Small businesses are being warned that their websites could fall foul of new EU rules governing the use of ‘cookies’ unless urgent alterations are made.
Currently, many websites use cookies to allow users to navigate their pages efficiently, performing tasks such as remembering log-in details, browsing history and ordering information. Analytics software which monitor website usage, along with third party advertising such as Google's AdSense, also use cookies.
Cookies work by installing a small piece of code on to a site user’s computer and this code allows the site to remember and recognise visitors. However, recent updates to the EU’s Privacy and Electronic Communications Regulations mean that it is now technically illegal for UK websites to do this without first seeking the user’s consent.
Companies which are found to have fallen foul of the new law, introduced in May, face a fine of up to £500,000. As a result, the Forum of Private Business is urging business owners to make sure their websites comply.
Thankfully, the body tasked with policing the regulations - the Information Commissioners' Office (ICO) – has said that if it receives a complaint about a website using cookies without first gaining consent is will give the site’s owner ‘up to 12 months’ to make alterations before prosecuting.
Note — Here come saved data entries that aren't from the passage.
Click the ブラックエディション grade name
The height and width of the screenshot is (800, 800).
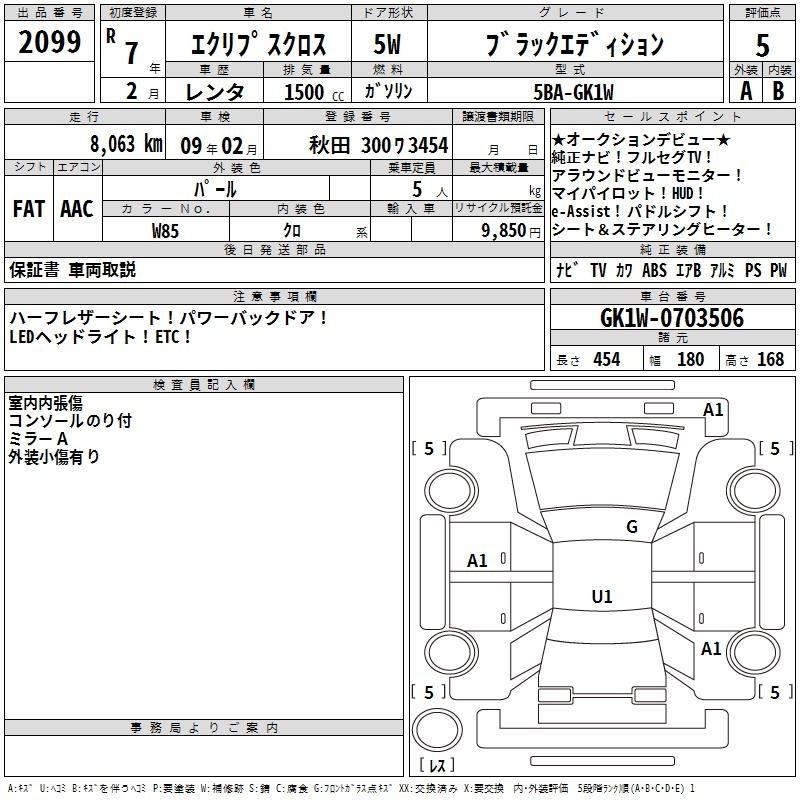point(573,45)
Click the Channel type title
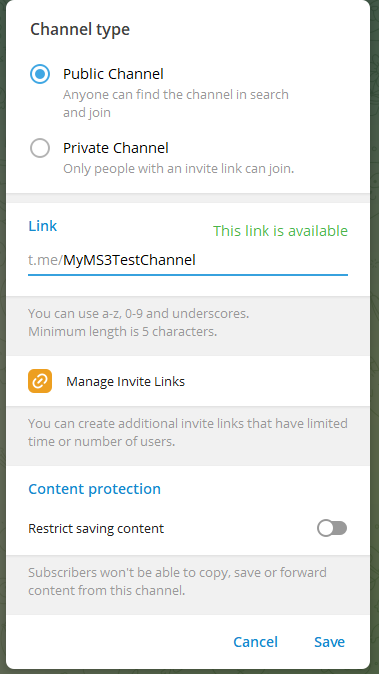The height and width of the screenshot is (674, 379). [80, 29]
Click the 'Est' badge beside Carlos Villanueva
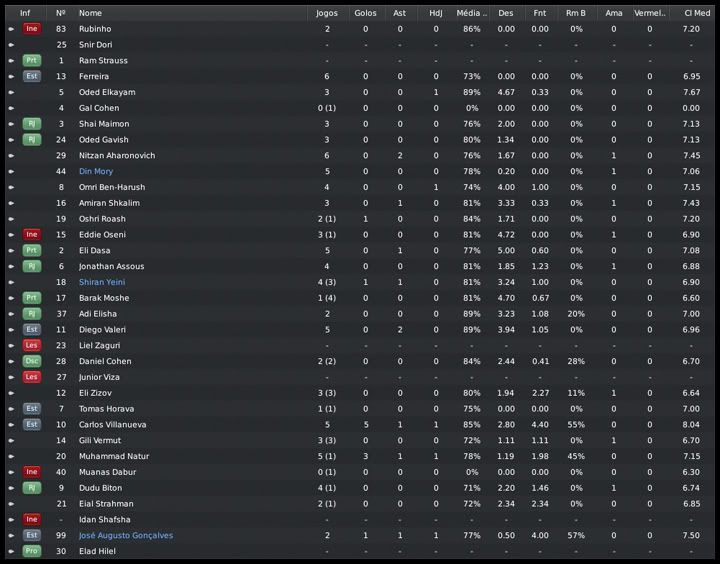720x564 pixels. [x=32, y=424]
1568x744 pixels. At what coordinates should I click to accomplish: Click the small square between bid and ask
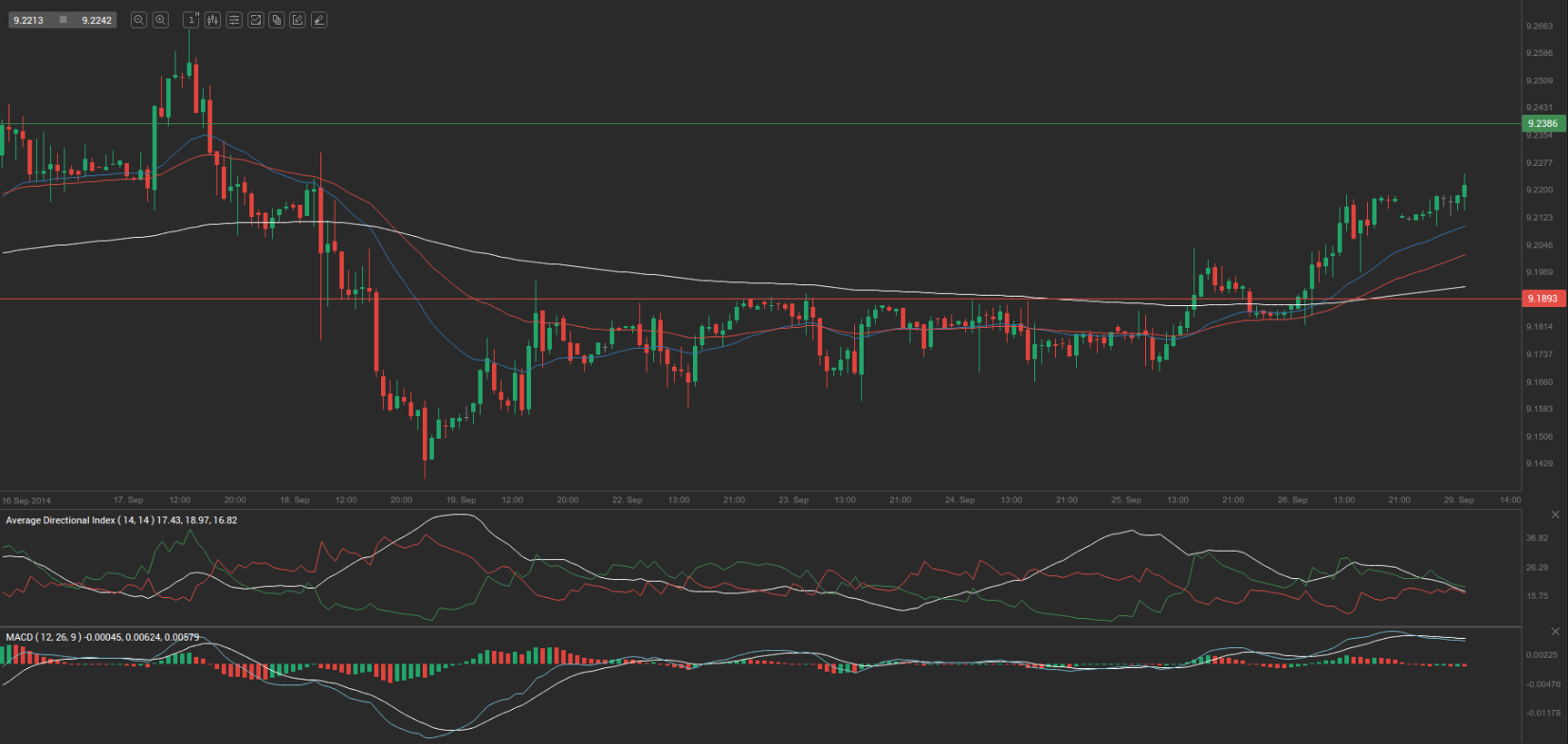pos(63,20)
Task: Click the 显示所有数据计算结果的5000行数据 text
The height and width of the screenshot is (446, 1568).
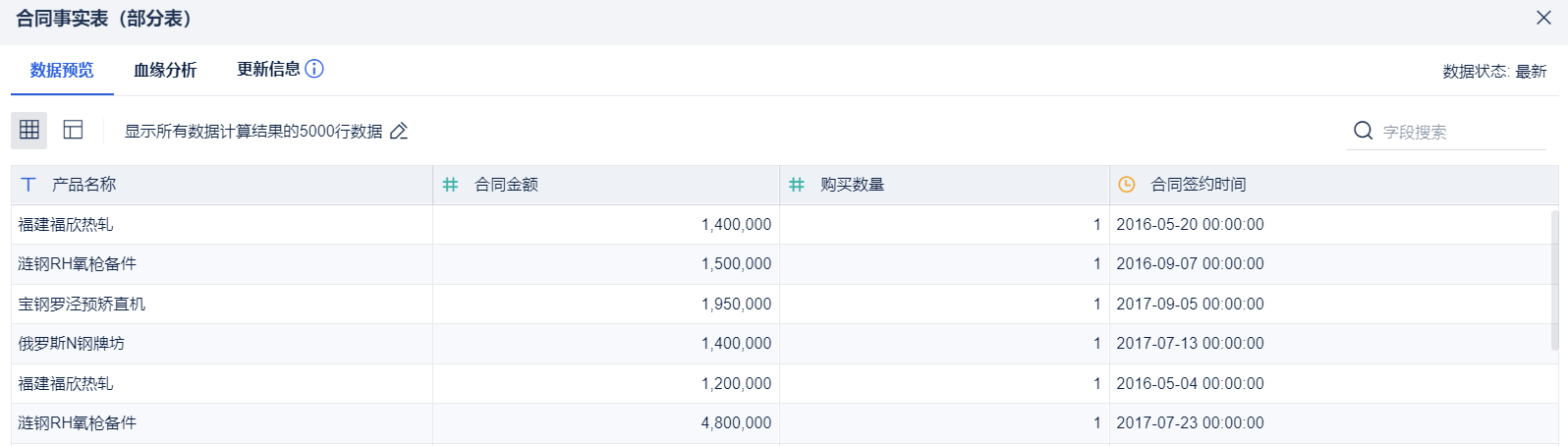Action: (x=253, y=132)
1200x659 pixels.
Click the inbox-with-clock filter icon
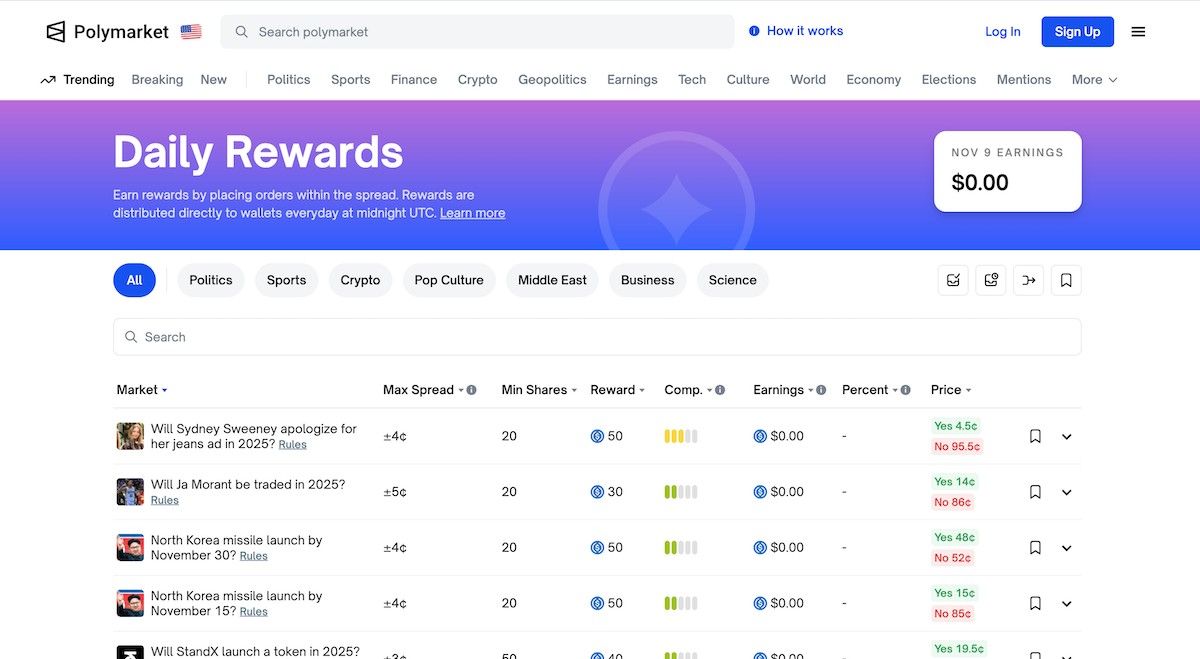coord(991,280)
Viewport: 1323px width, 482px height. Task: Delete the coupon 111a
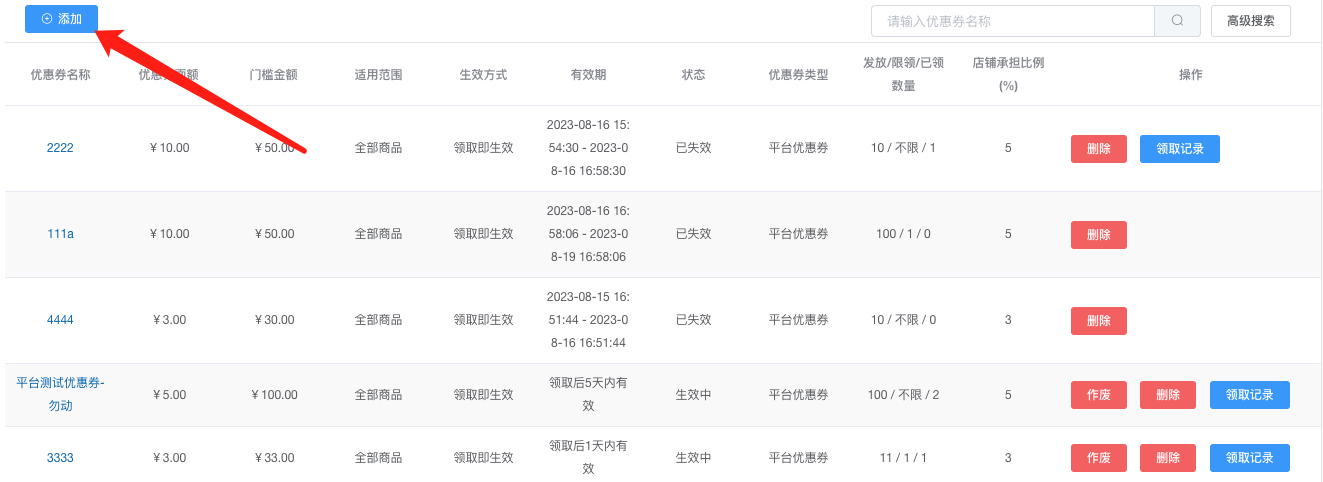[1098, 235]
However, the Forum believes companies should err on the side of caution and make any necessary changes to their websites as soon as possible to avoid potential problems. Forum of Private Business Chief Executive Phil Orford said: “Previously, the rules surrounding the use of cookies meant that you were obliged to explain somewhere on your website how you used them and how visitors could stop your site from doing so, but that was it. Now, you won't be able to put cookies on people's computers without them consciously giving their consent for you to do so, even if it means your website might not work properly as a result.”
He continued, “A business with a simple, non-interactive, two or three-page site shouldn’t be affected but if your website has a shopping basket function, remembers when a user has logged in, carries third party advertising or uses an analytics package, it is likely that it uses cookies to do so. Thankfully, the ICO has said it will give businesses up to a year to ‘get their house in order' if it receives a complaint about them. But with the possibility of a £500,000 fine for those deemed to be flouting the law, it is advisable for any business owners who think they may be affected to assess their use of cookies now and make any changes necessary.”
What a company will need to do to comply with the new legislation will depend entirely on their website. There is also still a considerable degree of ambiguity surrounding how the rules will work in practice and the government is still discussing the legislation with browser manufacturers – websites may soon be able to rely on the user's browser settings to indicate consent, but this is not currently possible.
However, the ICO has put online its own guidance on the issue. It suggests a three-stage approach:
1 - Check what type of cookies you use, if any.
2 - Assess how intrusive they are.
3 - Decide how to best obtain consent from users. This could include a pop-up message offering an opt-in option when someone signs up for your service, or letting them make choices about how they use your site. Small businesses may have to ask their web designers or developers for information and input on this.
UK-based websites will no longer be allowed to download cookies without the site user's consent.